I hope that helps at least a little to get you started.


----------



## sarahbobarah (Sep 5, 2005)

In addition to davis's post about saltwater, I would suggest using pre-made saltwater since your tank is so small. It will help with the maintenance.

If you really want to try and raise nerites, I would also suggest putting in something the snails can lay eggs on that's removable - a piece of slate, or rock. That way, you won't have to resort to scraping with a razor blade. 

Good luck.


----------



## evercl92 (Aug 14, 2006)

thanks for the info. Turns out they are corydora eggs....

See post here


----------



## Shrimp&Snails (Mar 27, 2006)

Nerites tend to lay their eggs one at a time with some space between each. The eggs look like white-ish sesame seeds.

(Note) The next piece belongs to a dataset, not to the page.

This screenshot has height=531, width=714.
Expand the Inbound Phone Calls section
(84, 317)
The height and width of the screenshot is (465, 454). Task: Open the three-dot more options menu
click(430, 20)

In my experience the females are always larger than the male, mating takes place in the same way as apple snails mate...the male holds onto her side while she happily scoots around the tank.

The eggs are very difficult to remove and I like the idea of leaving a rock or something for her to lay on which can be tranferred into the brackish/saltwater tank. 

Good luck with them.


----------



## toddnbecka (Sep 20, 2006)

The eggs do need full salt to hatch, the larva are difficult to raise. Apparently they're free-swimming, and feed on "green water" (microscopic algae and other organisms). Most of the eggs laid will be eaten by the snails if left in the tank.


----------



## Shrimp&Snails (Mar 27, 2006)

toddnbecka said:


> Most of the eggs laid will be eaten by the snails if left in the tank.


I wish that was the case in my tanks.....I have a piece of bogwood that's practically polka dotted lol.


----------



## toddnbecka (Sep 20, 2006)

Add another type of snail to eat the eggs; MTS are great for cleaning up infertile fish eggs, but don't eat the healthy ones. I would expect them to do the same with nerite eggs.


----------



## Shrimp&Snails (Mar 27, 2006)

I keep mts, asolene spixi, a viviparus, an apple snail, a bn plec and various shrimp in the tanks.

I noticed a couple of eggs were half eaten in the tank with a. spixi so perhaps they chewed on them....or the bn plec.


----------